THE REQUEST:
Pull out every line of the data below that contains the word "This", and copy each of those lines in full.

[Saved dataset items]
'''

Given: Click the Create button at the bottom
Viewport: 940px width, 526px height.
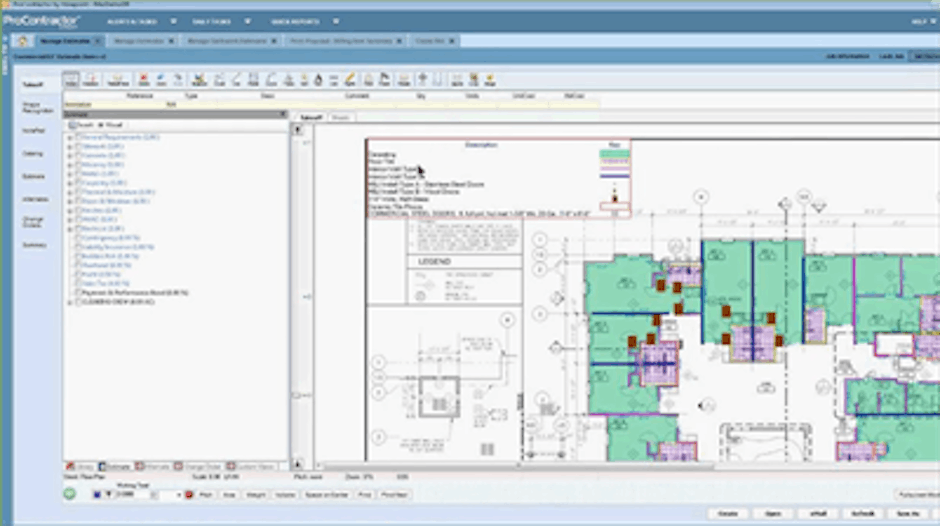Looking at the screenshot, I should 726,513.
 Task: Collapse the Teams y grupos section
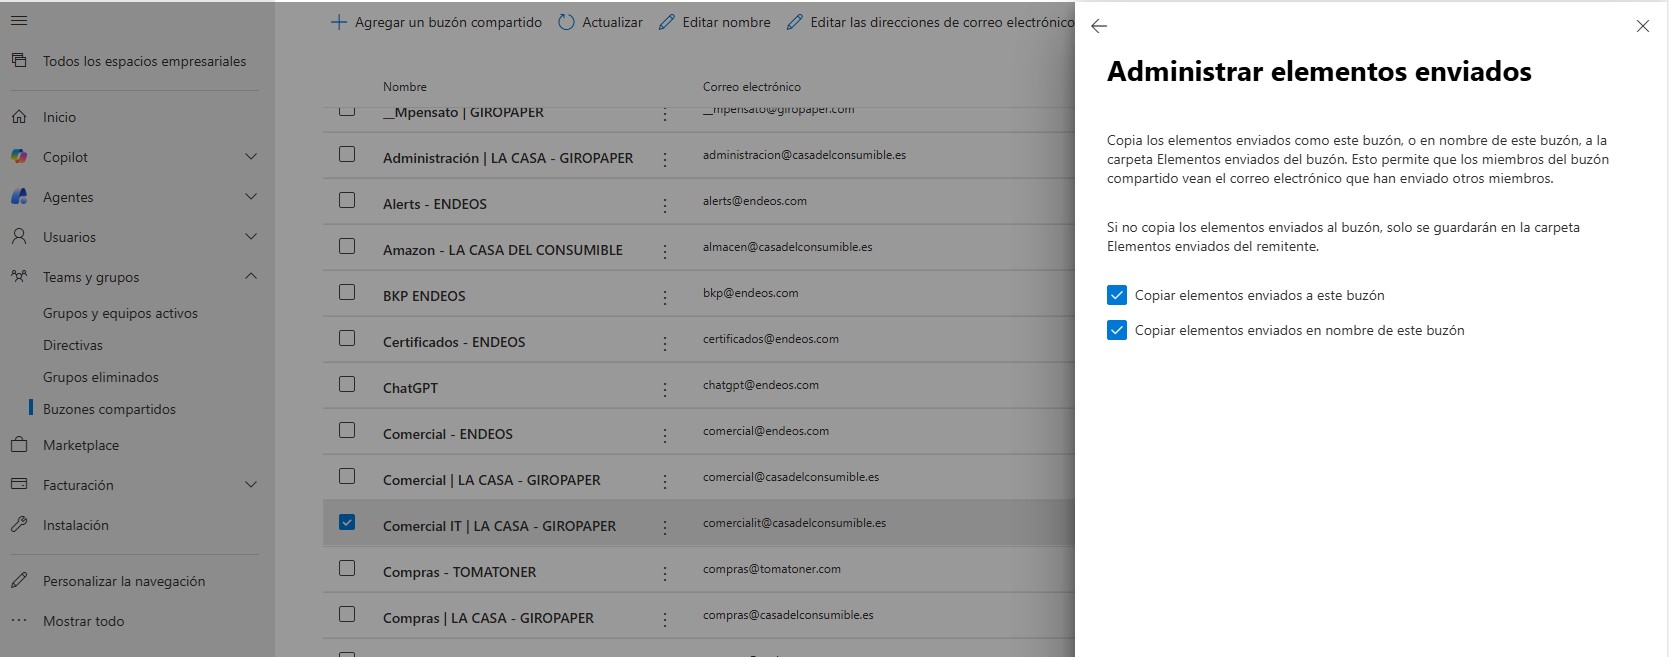251,277
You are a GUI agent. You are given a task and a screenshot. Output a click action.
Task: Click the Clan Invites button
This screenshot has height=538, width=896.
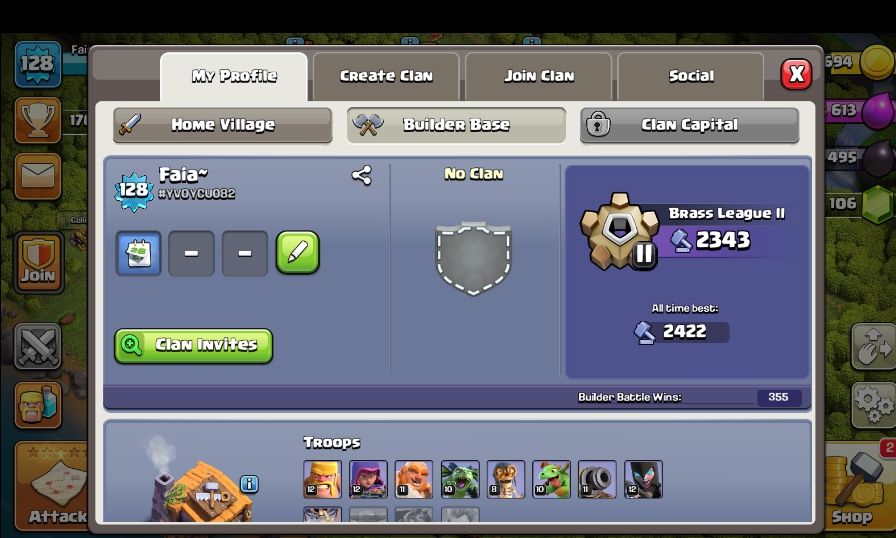[x=194, y=346]
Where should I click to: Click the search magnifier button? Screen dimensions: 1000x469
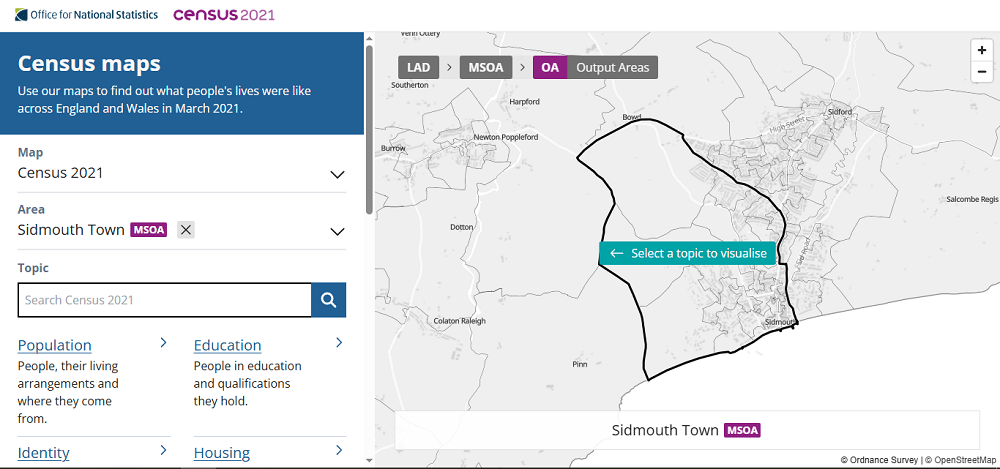pos(329,300)
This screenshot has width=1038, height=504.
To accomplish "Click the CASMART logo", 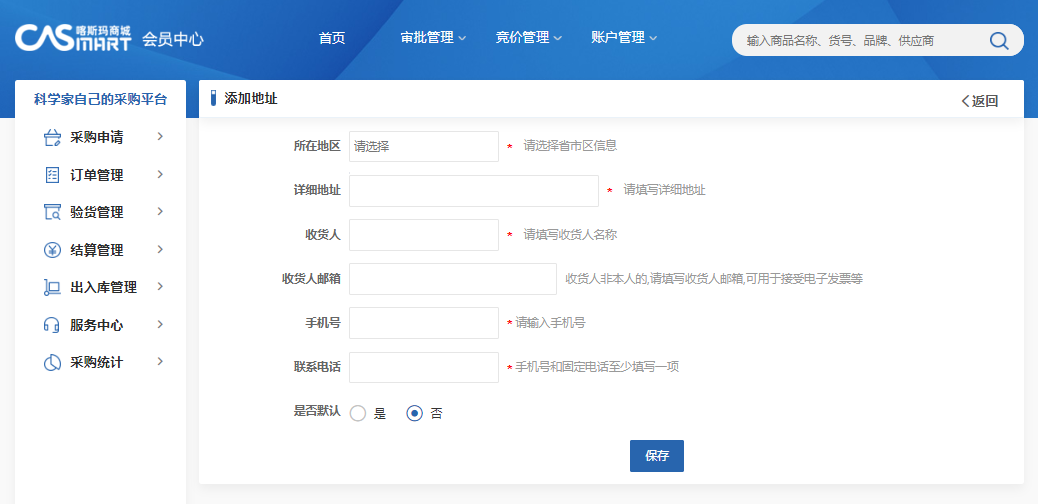I will tap(73, 38).
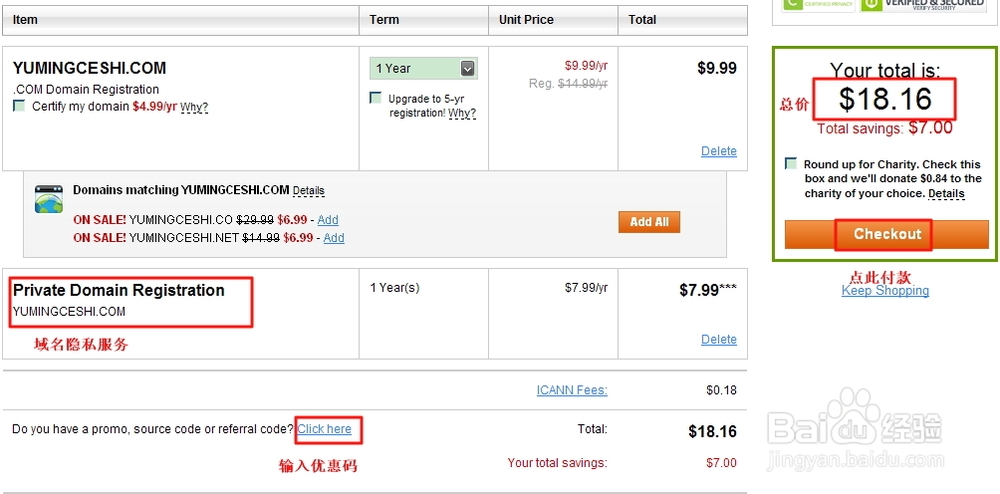Enable Certify my domain checkbox
1000x494 pixels.
click(x=19, y=106)
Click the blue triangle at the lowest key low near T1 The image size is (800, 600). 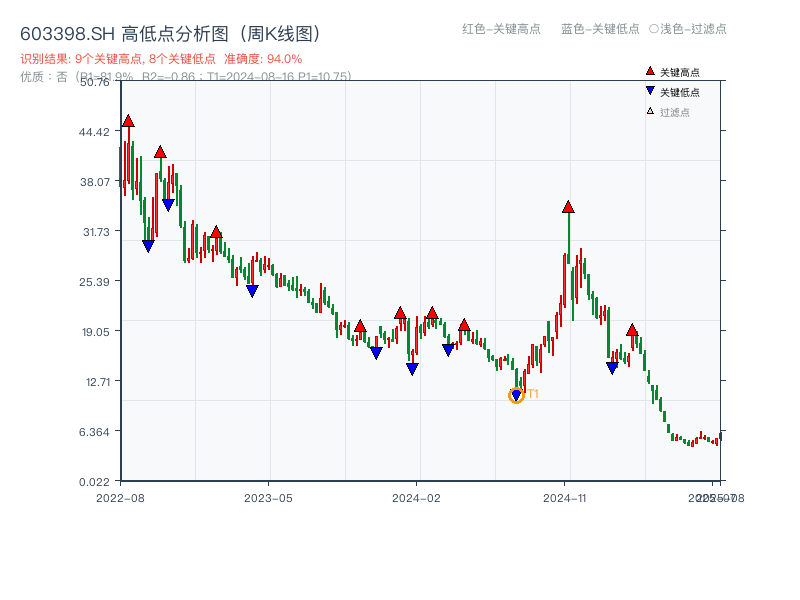click(516, 394)
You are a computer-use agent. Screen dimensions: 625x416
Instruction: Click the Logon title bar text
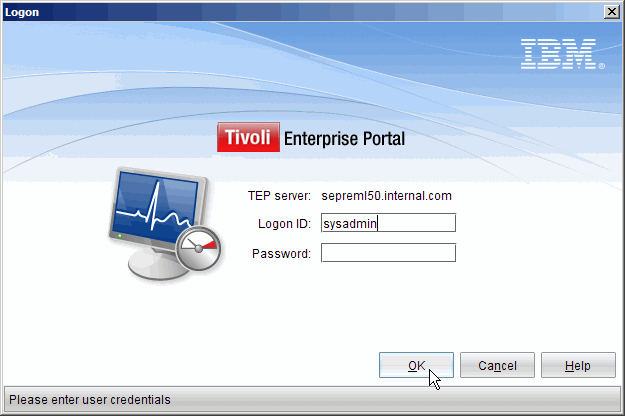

'''

FINISHED TASK:
This screenshot has height=538, width=896.
This screenshot has width=1038, height=504.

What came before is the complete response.